Revenue. Revenue historically has been derived from two sources: (1) royalties received from Econolite for sales of the Autoscope system in North America, the Caribbean and Latin America and (2) revenue received from direct sales of Autoscope systems in Europe and Asia. Royalties from Econolite historically have provided the majority of our revenue. We calculate the royalties using a profit sharing model where we split evenly the gross profit on sales of Autoscope product made through Econolite. This royalty arrangement has the benefit of decreasing our cost of revenues and our selling, marketing and product support expenses because these costs and expenses are borne primarily by Econolite. Although this royalty model has a positive impact on our gross margin, it also negatively impacts our total revenue, which would be higher if all the sales made by Econolite were made directly by us. The royalty arrangement is exclusive under a long-term agreement. Our acquisition of the RTMS product line, which we assemble, gives us an additional source of revenue that we expect will significantly increase our overall revenue and lessen fluctuations in our revenue from period to period due to our ownership of more than one product line and the higher volumes it brings, notwithstanding normal seasonality.
Cost of Revenue. There is no cost of revenue related to royalties, as virtually all manufacturing, warranty and related costs are incurred by Econolite. Cost of revenue related to direct product sales consists primarily of the amount charged by our third party contractors to manufacture the Autoscope and RTMS hardware platforms, which is influenced mainly by the cost of electronic components. The cost of revenue also includes logistics costs and estimated expenses for product warranties and inventory reserves. The key metric that we follow is achieving certain gross margin percentages by geographic region.

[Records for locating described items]
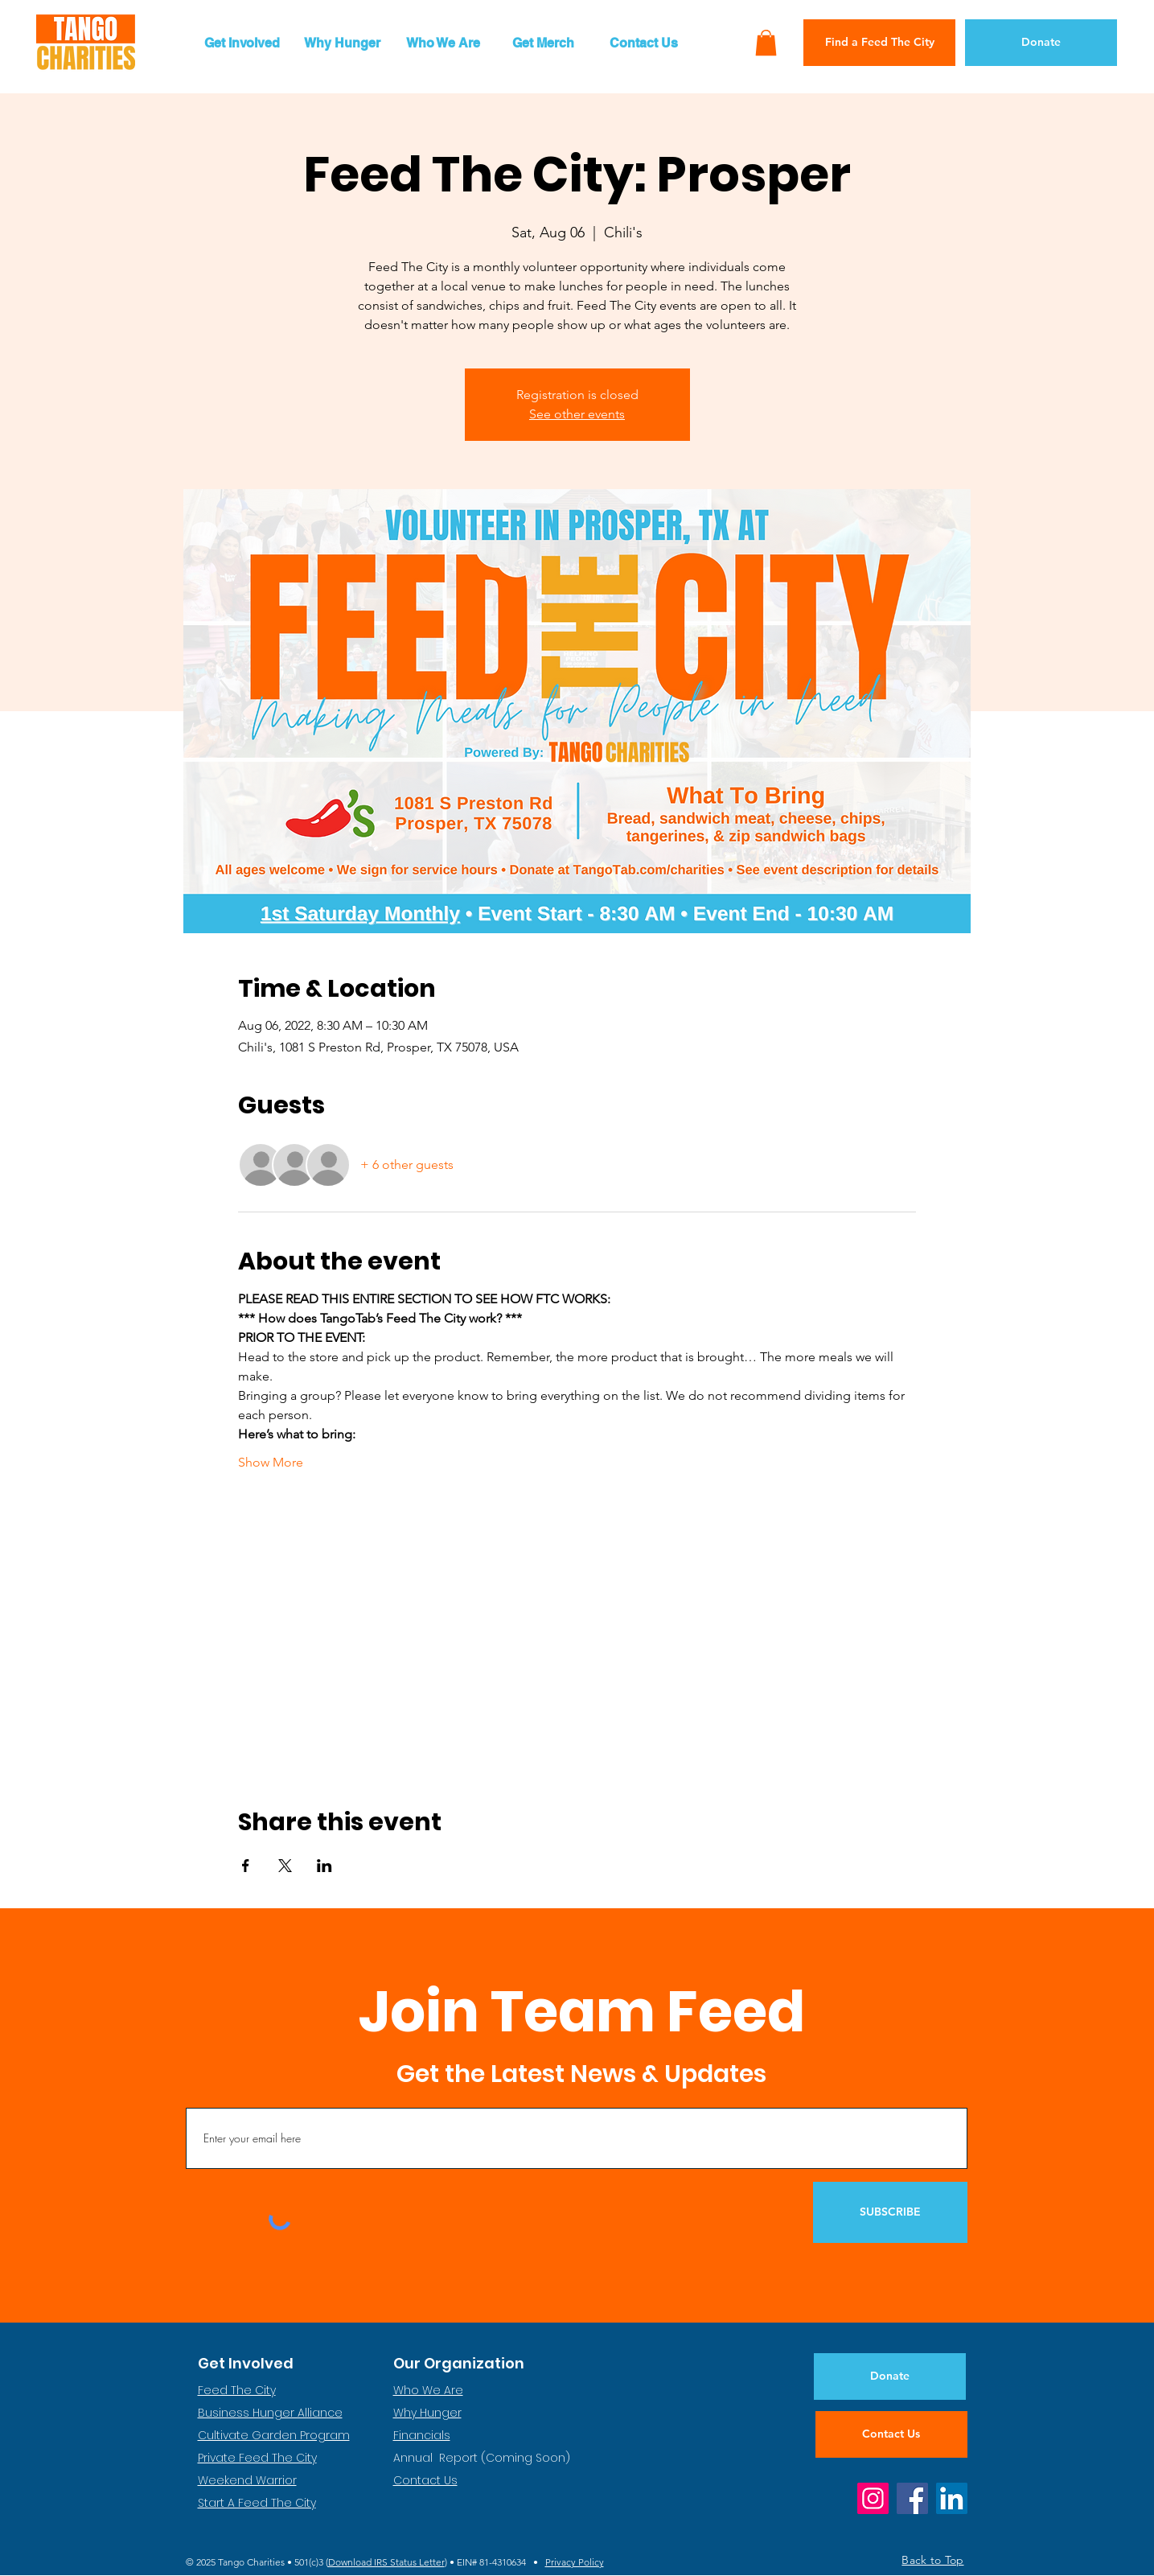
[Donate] (1041, 42)
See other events (577, 414)
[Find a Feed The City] (879, 42)
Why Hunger (427, 2413)
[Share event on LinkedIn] (324, 1865)
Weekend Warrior (247, 2480)
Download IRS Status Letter (386, 2562)
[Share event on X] (285, 1865)
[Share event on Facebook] (245, 1865)
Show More (270, 1462)
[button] (241, 43)
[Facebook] (912, 2498)
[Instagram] (873, 2498)
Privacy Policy (574, 2562)
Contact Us (425, 2480)
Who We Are (428, 2390)
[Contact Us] (891, 2434)
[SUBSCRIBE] (890, 2212)
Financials (421, 2435)
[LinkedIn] (951, 2498)
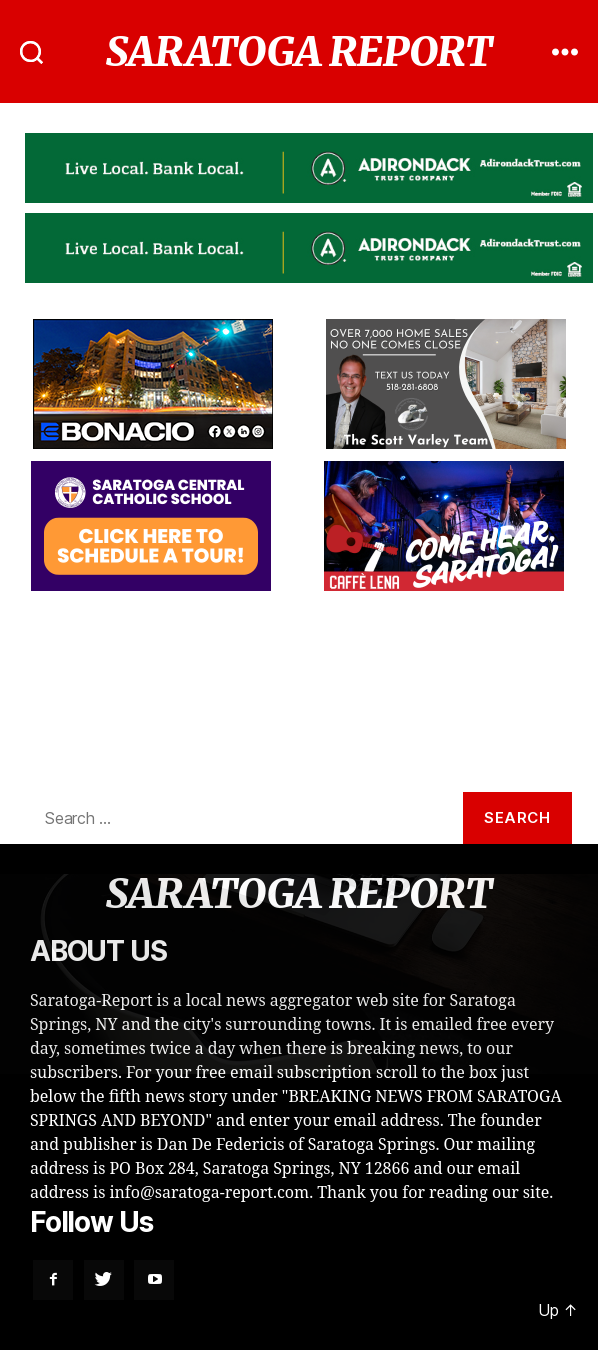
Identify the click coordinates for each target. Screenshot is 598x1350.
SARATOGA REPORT (299, 52)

Requirements =
1. In the revenue excerpt, what method is used to calculate the royalties from Econolite?
2. Transcribe the revenue excerpt, everything from "Cost of Revenue." down to "by geographic region.".
The listing above was taken from a separate source.

Outputs by task =
1. A profit sharing model that splits evenly the gross profit on sales of Autoscope product made through Econolite.

2.
Cost of Revenue. There is no cost of revenue related to royalties, as virtually all manufacturing, warranty and related costs are incurred by Econolite. Cost of revenue related to direct product sales consists primarily of the amount charged by our third party contractors to manufacture the Autoscope and RTMS hardware platforms, which is influenced mainly by the cost of electronic components. The cost of revenue also includes logistics costs and estimated expenses for product warranties and inventory reserves. The key metric that we follow is achieving certain gross margin percentages by geographic region.